Requires-Dist: pylint; extra == "dev"
Requires-Dist: pytest; extra == "dev"
Requires-Dist: pytest-cov; extra == "dev"
Requires-Dist: pytest-randomly; extra == "dev"
Requires-Dist: setuptools; extra == "dev"

# sentier_data_tools

[![PyPI](https://img.shields.io/pypi/v/sentier_data_tools.svg)][pypi status]
[![Status](https://img.shields.io/pypi/status/sentier_data_tools.svg)][pypi status]
[![Python Version](https://img.shields.io/pypi/pyversions/sentier_data_tools)][pypi status]

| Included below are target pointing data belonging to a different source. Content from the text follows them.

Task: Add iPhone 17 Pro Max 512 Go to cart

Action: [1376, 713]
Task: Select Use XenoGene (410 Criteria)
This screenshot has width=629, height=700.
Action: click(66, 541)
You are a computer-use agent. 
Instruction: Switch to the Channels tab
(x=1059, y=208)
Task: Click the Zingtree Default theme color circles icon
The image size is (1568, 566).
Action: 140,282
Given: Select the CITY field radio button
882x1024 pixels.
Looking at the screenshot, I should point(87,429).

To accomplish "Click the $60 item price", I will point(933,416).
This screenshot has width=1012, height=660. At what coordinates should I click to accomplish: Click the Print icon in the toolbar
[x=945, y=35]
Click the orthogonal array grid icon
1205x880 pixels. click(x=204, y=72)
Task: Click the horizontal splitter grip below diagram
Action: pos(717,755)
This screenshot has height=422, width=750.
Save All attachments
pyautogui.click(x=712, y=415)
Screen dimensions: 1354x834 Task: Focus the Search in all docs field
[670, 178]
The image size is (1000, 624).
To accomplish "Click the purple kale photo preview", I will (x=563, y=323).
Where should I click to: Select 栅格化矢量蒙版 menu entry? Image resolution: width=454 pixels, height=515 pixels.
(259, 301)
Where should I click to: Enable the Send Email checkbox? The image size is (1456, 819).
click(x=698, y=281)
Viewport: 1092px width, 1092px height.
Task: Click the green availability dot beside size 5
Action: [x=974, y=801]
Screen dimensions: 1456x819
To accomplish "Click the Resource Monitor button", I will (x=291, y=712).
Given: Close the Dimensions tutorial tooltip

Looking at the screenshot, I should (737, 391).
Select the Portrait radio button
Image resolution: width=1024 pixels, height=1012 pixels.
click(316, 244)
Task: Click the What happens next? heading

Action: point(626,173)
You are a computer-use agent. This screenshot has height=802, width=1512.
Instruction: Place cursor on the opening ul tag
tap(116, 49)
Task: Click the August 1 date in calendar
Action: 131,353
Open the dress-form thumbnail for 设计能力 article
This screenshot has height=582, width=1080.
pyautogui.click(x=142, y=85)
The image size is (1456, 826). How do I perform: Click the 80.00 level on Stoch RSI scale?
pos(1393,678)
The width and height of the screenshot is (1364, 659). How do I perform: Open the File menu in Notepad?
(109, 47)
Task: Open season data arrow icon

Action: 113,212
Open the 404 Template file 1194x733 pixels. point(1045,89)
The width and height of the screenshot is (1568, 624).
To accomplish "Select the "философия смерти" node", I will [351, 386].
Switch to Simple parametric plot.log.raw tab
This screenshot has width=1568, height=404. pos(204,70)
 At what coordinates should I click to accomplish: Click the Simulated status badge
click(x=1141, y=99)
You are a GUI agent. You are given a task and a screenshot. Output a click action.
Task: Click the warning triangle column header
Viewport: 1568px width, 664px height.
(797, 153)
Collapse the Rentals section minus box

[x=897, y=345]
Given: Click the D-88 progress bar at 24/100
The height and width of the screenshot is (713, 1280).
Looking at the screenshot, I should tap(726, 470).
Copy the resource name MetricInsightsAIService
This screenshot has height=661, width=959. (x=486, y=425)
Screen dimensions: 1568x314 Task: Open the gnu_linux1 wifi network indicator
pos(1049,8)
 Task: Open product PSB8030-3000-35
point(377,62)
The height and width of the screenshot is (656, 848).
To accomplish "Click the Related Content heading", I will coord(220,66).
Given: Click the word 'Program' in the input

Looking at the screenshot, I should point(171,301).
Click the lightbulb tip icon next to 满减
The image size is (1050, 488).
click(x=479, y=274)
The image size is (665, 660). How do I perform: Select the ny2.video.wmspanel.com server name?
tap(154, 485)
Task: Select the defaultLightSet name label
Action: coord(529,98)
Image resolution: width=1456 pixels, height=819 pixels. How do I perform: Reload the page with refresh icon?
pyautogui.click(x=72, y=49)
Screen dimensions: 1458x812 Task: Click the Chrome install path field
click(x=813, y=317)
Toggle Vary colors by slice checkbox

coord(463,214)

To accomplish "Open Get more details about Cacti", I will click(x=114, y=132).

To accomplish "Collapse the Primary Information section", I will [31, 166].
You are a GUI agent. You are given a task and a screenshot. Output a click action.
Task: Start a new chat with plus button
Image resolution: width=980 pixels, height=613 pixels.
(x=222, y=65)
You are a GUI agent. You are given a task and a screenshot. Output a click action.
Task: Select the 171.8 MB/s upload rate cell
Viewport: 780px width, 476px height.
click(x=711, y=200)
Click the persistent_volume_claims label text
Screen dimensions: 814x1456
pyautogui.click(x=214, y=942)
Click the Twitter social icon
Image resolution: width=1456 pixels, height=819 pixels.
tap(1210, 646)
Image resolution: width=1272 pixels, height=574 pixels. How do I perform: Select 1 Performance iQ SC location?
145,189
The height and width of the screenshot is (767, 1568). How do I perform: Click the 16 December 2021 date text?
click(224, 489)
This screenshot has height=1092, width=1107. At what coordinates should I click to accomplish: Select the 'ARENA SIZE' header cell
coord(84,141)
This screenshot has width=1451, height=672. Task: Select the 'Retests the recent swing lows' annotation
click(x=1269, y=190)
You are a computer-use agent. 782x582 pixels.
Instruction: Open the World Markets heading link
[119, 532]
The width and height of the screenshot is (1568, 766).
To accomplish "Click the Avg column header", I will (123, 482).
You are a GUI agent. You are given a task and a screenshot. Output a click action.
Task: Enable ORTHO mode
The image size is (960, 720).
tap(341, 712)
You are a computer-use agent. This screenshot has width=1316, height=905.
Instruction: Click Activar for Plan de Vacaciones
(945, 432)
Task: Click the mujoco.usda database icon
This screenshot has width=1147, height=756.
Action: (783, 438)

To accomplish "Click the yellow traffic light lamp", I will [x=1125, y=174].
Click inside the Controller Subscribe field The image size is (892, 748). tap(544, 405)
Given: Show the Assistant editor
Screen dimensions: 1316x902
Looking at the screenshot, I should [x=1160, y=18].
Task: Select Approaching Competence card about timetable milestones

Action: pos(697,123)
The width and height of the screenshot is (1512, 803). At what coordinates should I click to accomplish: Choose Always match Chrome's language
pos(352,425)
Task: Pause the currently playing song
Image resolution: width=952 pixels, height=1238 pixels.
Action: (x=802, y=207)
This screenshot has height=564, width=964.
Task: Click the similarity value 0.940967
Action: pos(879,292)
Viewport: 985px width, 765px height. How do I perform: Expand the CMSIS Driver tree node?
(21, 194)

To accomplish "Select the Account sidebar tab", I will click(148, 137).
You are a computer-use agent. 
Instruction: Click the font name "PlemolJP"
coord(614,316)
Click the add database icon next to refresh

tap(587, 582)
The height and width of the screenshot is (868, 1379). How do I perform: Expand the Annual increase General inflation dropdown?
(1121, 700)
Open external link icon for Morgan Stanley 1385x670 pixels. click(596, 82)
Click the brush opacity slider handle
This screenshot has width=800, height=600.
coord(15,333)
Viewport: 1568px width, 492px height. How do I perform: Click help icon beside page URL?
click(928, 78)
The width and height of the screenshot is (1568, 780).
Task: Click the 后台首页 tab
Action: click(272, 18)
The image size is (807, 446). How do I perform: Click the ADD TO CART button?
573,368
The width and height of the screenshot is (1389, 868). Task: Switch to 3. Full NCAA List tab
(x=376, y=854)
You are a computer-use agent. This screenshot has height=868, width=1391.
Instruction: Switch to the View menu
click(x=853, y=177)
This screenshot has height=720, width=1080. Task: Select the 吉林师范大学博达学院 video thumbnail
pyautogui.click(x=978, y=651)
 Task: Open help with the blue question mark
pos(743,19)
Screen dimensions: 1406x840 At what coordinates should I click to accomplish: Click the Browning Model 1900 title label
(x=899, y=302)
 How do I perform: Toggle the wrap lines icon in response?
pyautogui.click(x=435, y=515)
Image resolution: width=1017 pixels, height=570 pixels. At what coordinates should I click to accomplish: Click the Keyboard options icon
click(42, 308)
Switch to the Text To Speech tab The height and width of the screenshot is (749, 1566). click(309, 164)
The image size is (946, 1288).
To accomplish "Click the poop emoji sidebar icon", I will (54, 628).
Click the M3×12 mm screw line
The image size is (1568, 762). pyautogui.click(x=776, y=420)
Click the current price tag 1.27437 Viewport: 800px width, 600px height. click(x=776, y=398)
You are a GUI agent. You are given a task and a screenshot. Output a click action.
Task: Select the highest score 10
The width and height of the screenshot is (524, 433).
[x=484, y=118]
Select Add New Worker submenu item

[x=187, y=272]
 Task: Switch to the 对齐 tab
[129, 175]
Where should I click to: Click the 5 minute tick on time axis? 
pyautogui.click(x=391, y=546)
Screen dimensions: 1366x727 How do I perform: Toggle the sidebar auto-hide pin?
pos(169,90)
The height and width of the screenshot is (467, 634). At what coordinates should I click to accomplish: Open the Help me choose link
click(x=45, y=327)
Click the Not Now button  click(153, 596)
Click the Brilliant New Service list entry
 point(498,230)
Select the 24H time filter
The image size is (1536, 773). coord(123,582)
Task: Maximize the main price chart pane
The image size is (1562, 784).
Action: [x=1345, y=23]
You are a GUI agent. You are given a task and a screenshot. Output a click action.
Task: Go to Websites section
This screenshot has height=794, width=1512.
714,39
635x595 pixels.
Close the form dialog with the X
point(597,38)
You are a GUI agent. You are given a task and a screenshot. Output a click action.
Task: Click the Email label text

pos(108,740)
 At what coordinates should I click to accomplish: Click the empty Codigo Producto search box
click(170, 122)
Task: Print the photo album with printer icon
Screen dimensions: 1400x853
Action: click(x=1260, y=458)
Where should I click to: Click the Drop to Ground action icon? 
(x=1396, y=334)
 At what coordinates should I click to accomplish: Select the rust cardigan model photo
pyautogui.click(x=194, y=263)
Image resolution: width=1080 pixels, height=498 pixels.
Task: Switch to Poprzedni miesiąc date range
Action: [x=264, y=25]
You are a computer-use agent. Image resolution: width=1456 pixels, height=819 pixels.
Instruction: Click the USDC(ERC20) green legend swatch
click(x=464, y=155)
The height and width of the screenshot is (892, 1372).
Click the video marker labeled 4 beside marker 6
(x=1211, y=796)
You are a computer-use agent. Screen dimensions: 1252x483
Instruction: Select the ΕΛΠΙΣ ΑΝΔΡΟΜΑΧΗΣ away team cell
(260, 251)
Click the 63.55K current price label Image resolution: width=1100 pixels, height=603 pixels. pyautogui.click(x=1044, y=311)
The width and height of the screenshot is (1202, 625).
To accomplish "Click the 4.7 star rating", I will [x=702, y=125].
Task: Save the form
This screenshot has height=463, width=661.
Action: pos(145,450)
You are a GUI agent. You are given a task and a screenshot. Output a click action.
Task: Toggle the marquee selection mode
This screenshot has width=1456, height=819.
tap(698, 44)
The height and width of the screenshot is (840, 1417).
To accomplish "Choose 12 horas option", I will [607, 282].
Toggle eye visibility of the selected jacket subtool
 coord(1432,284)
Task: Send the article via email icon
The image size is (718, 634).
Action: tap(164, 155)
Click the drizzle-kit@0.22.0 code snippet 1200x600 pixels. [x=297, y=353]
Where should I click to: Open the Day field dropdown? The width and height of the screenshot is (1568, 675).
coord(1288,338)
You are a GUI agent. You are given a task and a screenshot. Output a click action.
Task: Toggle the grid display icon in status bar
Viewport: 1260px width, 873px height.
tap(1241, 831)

[![Read the documentation at https://sentier_data_tools.readthedocs.io/](https://img.shields.io/readthedocs/sentier_data_tools/latest.svg?label=Read%20the%20Docs)][read the docs]
[![Tests](https://github.com/sentier-dev/sentier_data_tools/actions/workflows/python-test.yml/badge.svg)][tests]

[pypi status]: https://pypi.org/project/sentier_data_tools/
[read the docs]: https://sentier_data_tools.readthedocs.io/
[tests]: https://github.com/sentier-dev/sentier_data_tools/actions?workflow=Tests

## Introduction

`sentier_data_tools`, in combination with the common vocabularies at https://vocab.sentier.dev/, for a proof of concept for the next generation of sustainability assessment that [Départ de Sentier](https://www.d-d-s.ch/) is building.

* Instead of linear system and fixed single coefficients, we have computational models which gather data vectors from a data store
* Instead of a custom taxonomy, we build on existing standards in an [open and collaborative fashion](https://github.com/sentier-dev/sentier_vocab)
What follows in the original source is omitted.